● Aim:
Copy out every line of the records that contains the string "Where". Matching is case-sensitive.

● Items:
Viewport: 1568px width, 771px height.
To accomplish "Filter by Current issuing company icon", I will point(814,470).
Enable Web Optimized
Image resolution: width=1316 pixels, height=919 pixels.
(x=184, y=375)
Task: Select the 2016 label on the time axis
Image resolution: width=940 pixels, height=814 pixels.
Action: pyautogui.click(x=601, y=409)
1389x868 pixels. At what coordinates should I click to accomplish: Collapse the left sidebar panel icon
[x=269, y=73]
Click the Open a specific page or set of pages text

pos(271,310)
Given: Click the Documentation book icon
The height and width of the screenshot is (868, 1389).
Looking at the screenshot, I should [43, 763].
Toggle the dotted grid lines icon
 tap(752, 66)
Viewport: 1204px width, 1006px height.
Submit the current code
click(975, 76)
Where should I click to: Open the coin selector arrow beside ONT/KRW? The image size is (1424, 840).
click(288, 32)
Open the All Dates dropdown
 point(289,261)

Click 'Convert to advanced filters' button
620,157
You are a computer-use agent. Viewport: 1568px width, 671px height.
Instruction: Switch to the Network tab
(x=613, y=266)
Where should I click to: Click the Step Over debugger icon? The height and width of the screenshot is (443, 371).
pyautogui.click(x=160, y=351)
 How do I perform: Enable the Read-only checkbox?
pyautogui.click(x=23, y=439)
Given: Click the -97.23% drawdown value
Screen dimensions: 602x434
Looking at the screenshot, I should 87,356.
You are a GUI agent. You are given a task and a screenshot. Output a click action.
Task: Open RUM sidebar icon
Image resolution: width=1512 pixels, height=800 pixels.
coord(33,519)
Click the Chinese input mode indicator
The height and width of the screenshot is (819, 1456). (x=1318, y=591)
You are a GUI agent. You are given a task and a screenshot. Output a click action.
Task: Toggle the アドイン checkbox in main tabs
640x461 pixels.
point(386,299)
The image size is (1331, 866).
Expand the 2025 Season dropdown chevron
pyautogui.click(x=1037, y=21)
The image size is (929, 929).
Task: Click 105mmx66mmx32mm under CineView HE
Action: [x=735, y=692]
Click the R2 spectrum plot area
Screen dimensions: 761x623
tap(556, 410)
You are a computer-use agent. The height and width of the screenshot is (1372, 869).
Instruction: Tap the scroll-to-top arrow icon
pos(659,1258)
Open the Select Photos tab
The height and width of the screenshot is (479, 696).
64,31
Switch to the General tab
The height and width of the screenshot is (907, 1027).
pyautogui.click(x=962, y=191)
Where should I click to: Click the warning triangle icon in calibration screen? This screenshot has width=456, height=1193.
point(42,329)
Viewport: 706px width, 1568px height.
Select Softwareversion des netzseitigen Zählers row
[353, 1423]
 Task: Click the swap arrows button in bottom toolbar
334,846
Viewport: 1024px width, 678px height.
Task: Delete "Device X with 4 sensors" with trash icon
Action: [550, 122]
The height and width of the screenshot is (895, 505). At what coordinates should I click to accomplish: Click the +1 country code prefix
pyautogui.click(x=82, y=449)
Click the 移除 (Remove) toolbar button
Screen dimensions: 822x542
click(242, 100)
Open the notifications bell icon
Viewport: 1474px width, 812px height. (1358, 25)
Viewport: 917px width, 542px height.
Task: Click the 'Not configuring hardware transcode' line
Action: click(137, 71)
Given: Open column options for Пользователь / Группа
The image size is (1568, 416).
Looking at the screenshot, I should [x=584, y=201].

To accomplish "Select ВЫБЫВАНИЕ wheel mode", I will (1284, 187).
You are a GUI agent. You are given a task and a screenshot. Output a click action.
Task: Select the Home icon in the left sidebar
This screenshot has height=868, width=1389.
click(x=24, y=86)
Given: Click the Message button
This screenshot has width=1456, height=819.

● Answer to this task:
Where should I click to: Open the coin selector arrow beside ONT/KRW? The image size is (1424, 840).
Where should I click to: Click the Step Over debugger icon? The height and width of the screenshot is (443, 371).
Where should I click to: Click the warning triangle icon in calibration screen? This screenshot has width=456, height=1193.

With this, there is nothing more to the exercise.